RAL Tier1 Operations Report for 5th September 2012

Review of Issues during the week 29th August and 5th September 2012
  • We have been failing some ALICE CE SUM tests intermittently - Their test fails if it runs on one of the EMI-2 worker nodes.
  • We suffered some SRM SUM test failures for Atlas & CMS between around 05:00 and 06:00 this morning (Wed. 5th Sep). Cause not yet understood but likely not to be within Castor or the SRMs.
Resolved Disk Server Issues
  • None
Current operational status and issues
  • On 12th/13th June the first stage of switching ready for the work on the main site power supply took place. The work on the two transformers is expected to take until 18th December and involves powering off one half of the resilient supply for 3 months while being overhauled, then repeat with the other half. The work is running to schedule. In particular one half of the new switchboard has been refurbished and is on track to be brought into service by 17 September.
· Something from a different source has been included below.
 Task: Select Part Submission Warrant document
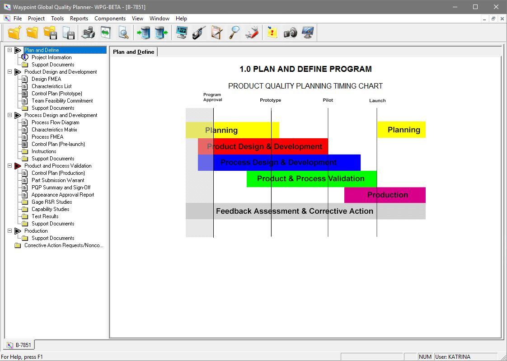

Once this is operational then RAL will be switched over to using it and will no longer be dependent on the old switchgear.
Ongoing Disk Server Issues
  • None
Notable Changes made this last week
  • On Tuesday (4th Sep) LHCb were switched to use the T10KC media and drives. Any data on T10KA media will be read on the A drives. The migration of LHCb data from A to C tapes has also started.
  • Continuing test of hyperthreading, one batch of worker nodes (the Dell 2011 batch) has 24 jobs slots per node. (Twice the number of cores). However, the memory limitations do not allow these nodes to fill - plan to continue testing with an increased memory overcommit (upped from 50% to 75%).
  • As stated before: CVMFS available for testing by non-LHC VOs (including "stratum 0" facilities).
  • A test queue ("gridTest") is available with (currently) four worker nodes running EMI2/SL5. In addition a further ten nodes (one from each hardware generation/batch) have been re-installed with EMI-2/SL5 and are running as part of the normal batch system.
Declared in the GOC DB
  • None
Advanced warning for other interventions
The following items are being discussed and are still to be formally scheduled and announced.
  • Migration of (non-LHC) LFC front ends to EMI-2. Rolling upgrade over next weeks.
  • The Castor 2.1.12 update is expected to be ready within a few weeks.

Listing by category:

  • Databases:
    • Switch LFC/FTS/3D to new Database Infrastructure.
  • Castor:
    • Upgrade to version 2.1.12.
  • Networking:
    • Install new Routing layer for Tier1 and update the way the Tier1 connects to the RAL network. (Plan to co-locate with replacement of UKlight network).
    • Update Spine layer for Tier1 network.
    • Replacement of UKLight Router.
    • Addition of caching DNSs into the Tier1 network.
  • Grid Services:
    • Updates of Grid Services as appropriate. (Services now on EMI/UMD versions unless there is a specific reason not.)
  • Infrastructure:
    • Intervention required on the "Essential Power Board". (Should be an "At Risk"). Likely to be in November.
    • Remedial work on three (out of four) transformers. Will require two "At Risk" periods. Likely to be in November.
    • Remedial work on the BMS (Building Management System) due to one its three modules being faulty. Will require a further “At Risk”.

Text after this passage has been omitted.